What to work on:
a. In the passage on ESMA's ETF guidelines, rewrite the part starting with "The Guidelines apply" and going on through "in October, 2012.", replacing "official publication" with "formal publication".
b. According to the passage on ESMA's ETF guidelines, why did ESMA publish its consultation paper? Answer in one to three sentences.
c. Summarize the passage on ESMA's ETF guidelines in two sentences.

Text to read:
=-=-=-=-=

On 30 January, 2012 the European and Securities Markets Authority (ESMA) published a consultation paper on future guidelines for certain types of Undertakings for Collective Investment in Transferable Securities (UCITS), including UCITS Exchange-Traded Funds (ETFs), and other UCITS-related issues (the Consultation Paper). The Consultation Paper was published following a review by ESMA of the current regulatory regime and it's assessment that existing requirements were not sufficient to take into account the specific risks associated with such funds.

Following review of over sixty responses to the Consultation Paper from stakeholders including the Irish Funds Industry Association, ESMA published its Guidelines on ETFs and Other UCITS Issues (the Guidelines) on 25 July 2012. The Guidelines can be found here. The aim of the Guidelines is to strengthen investor protection and increase harmonisation in regulatory practices, with the concept of improved disclosure to investors running consistently throughout the Guidelines.

The Guidelines cover the following matters, each of which are summarised below:

  • Index-Tracking UCITS
  • UCITS ETFs
  • Efficient Portfolio Management Techniques
  • Management of Collateral for OTC Financial Derivative Transactions and EPM Techniques
  • Total Return Swaps and Similar Financial Derivative Instruments
  • Financial Indices

Application Date

The Guidelines apply from two months after the date of official publication of the Guidelines on the ESMA website (the Application Date). The Central Bank of Ireland (the Central Bank) has outlined it expects the official publication on the ESMA website at some stage in October, 2012.

=-=-=-=-=

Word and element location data
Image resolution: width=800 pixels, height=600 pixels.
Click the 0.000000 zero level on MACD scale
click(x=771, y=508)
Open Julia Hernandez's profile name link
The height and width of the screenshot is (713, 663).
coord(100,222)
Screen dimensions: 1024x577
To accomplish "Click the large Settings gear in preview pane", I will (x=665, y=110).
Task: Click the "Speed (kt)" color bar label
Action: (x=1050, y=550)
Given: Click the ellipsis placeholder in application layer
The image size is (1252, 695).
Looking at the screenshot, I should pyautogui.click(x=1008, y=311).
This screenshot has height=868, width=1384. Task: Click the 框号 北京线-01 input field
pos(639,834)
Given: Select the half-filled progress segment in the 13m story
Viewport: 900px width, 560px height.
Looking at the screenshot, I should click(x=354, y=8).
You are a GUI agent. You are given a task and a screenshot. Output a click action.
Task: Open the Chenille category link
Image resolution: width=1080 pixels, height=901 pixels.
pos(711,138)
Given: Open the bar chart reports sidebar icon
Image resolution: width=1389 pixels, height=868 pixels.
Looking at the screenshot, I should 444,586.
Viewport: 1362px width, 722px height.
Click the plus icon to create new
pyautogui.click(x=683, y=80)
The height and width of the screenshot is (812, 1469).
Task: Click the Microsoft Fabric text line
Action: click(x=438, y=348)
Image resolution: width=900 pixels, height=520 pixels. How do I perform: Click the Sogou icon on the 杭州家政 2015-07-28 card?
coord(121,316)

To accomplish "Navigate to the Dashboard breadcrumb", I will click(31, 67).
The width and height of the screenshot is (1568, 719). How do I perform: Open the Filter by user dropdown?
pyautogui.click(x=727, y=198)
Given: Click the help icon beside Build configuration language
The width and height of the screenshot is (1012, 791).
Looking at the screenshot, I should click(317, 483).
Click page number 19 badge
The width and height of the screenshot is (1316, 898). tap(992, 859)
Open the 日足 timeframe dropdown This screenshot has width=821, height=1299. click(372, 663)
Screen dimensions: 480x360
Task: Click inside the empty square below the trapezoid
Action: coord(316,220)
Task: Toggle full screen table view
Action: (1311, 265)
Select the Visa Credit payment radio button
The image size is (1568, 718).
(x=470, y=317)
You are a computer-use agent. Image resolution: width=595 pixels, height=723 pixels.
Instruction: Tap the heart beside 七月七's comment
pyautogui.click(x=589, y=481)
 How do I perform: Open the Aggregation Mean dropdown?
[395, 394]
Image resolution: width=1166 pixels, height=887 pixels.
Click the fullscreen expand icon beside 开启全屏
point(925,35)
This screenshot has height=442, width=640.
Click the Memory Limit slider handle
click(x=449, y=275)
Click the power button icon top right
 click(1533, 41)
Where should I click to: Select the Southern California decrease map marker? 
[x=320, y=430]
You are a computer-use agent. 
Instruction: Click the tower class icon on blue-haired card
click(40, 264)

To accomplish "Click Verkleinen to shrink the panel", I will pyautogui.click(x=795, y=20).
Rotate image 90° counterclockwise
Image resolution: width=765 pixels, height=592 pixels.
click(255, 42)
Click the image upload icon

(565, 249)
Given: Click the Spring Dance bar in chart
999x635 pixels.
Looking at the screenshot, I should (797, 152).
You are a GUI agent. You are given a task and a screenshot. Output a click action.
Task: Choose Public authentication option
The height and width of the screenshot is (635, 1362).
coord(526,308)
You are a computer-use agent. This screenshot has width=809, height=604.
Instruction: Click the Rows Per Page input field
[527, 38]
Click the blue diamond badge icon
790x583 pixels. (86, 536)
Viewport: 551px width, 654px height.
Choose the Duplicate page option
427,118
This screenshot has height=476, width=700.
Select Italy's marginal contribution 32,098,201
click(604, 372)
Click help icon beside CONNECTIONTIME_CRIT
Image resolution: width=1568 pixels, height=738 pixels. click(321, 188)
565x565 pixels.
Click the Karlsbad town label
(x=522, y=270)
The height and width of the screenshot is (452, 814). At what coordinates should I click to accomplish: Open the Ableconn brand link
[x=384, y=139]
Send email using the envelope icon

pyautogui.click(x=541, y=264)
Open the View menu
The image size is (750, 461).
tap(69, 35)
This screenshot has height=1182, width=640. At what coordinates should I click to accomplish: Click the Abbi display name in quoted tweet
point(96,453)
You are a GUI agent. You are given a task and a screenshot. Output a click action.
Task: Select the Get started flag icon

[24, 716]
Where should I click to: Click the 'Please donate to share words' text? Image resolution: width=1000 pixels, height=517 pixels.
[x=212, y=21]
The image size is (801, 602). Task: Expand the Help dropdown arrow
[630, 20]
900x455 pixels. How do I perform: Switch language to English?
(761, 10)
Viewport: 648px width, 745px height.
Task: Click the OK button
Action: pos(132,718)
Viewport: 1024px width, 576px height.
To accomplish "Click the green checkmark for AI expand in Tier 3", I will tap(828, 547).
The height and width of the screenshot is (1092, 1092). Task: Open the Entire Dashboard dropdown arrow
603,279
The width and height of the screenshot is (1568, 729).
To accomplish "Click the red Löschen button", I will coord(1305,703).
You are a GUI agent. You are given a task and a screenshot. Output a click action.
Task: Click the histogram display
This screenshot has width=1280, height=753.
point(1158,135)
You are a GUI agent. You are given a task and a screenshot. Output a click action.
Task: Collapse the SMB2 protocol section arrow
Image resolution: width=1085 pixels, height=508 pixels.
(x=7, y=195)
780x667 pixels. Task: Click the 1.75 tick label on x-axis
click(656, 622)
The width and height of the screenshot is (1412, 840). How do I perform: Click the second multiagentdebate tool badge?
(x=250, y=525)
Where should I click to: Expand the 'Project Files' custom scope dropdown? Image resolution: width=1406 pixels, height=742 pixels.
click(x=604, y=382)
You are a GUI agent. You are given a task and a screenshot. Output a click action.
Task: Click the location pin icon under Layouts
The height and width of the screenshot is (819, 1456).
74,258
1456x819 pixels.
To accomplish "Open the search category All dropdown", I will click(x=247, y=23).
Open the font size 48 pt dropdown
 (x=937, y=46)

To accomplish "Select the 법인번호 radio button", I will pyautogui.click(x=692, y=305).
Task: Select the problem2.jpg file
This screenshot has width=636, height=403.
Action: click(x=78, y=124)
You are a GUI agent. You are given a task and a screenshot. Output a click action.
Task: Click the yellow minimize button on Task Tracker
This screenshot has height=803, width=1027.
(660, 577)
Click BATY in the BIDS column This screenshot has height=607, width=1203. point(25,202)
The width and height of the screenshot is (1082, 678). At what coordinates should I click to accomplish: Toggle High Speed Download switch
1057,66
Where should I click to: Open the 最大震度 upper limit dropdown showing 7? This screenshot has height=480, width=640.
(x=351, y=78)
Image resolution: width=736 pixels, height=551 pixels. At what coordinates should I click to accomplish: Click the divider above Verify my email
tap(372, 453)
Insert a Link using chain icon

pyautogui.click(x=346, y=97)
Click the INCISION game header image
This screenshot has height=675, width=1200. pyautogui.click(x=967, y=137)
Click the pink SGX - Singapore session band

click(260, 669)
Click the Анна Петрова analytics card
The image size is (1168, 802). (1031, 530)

=-=-=-=-=

Replies:
a.
The Guidelines apply from two months after the date of formal publication of the Guidelines on the ESMA website (the Application Date). The Central Bank of Ireland (the Central Bank) has outlined it expects the formal publication on the ESMA website at some stage in October, 2012.

b. ESMA published the consultation paper after reviewing the current regulatory regime and concluding that the existing requirements were not sufficient to take into account the specific risks associated with certain types of UCITS, including UCITS ETFs.

c. After publishing a consultation paper on 30 January 2012 and reviewing over sixty responses, ESMA published its Guidelines on ETFs and Other UCITS Issues on 25 July 2012 to strengthen investor protection and harmonize regulatory practices. The Guidelines cover matters such as index-tracking UCITS, UCITS ETFs, collateral management, total return swaps, and financial indices, and they apply from two months after their official publication on the ESMA website.